Kids don’t just play games, they play with games. I used to wonder how I spent so long playing the same games over and over on my own without getting anywhere- never finishing the third stage of Wild 9, never going beyond Beregost in Baldur’s Gate, never leaving the Mansion in Tomb Raider 2. Watching the children of friend’s and family members, I’ve since realised. They don’t wanna run to the flag at the end of the level, they wanna try and get on top of that hill over there. They wanna try and push that guy off that cliff. They wanna try and jump down all those stairs in one go. They play with the game like it’s a toy, without any sense of direction or progress, making their own fun as they go along.

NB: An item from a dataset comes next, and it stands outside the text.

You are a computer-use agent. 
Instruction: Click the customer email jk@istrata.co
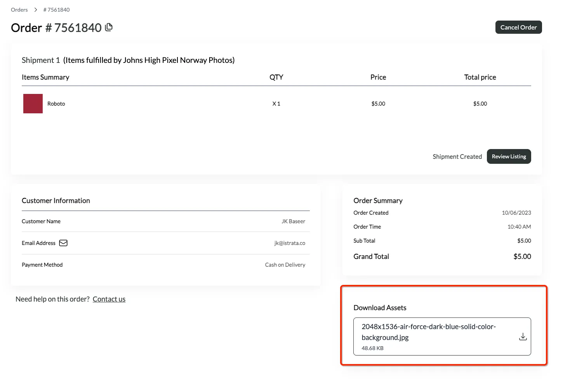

I was the same with Unreal Tournament. I did eventually finish the singleplayer ladders, but the base game seemed drab and boring by comparison to the mayhem you could unleash in the Mutator-enchanted Practice Sessions.
I think I must have gotten UT first, then found Planet Unreal afterwards, because if I’d known exactly what awaited me online I don’t think I’d have spent so long playing with the bonus content in the box. The ten weapons and fifty-odd maps which made up the base game and the half a dozen weapons, maps and mutators added by the bonus disk made for an impressive toybox, but it was dwarfed by the one I was soon to discover.
Planet Unreal was one of dozens of sites in the Gamespy network, each dedicated to news focused on a single game or game series. The site would host screenshots, cheats, guides and links to fansites, and in the case of big multiplayer games like UT, Half-Life, Quake and Warcraft, sites dedicated to modding. Planet Unreal had Modsquad, Nali City and Skincity, and next time I sit down to write, it’ll be about what I found there.
Here’s a preview:
I’ll probably try to ramble less and actually show off some of the awesome old stuff I found. I also found that you can still download stuff from the haunted ruins of FilePlanet, so I may even go in search of some stuff I remember having installed but couldn’t find. It’s gonna be awesome. I genuinely can’t wait to get started.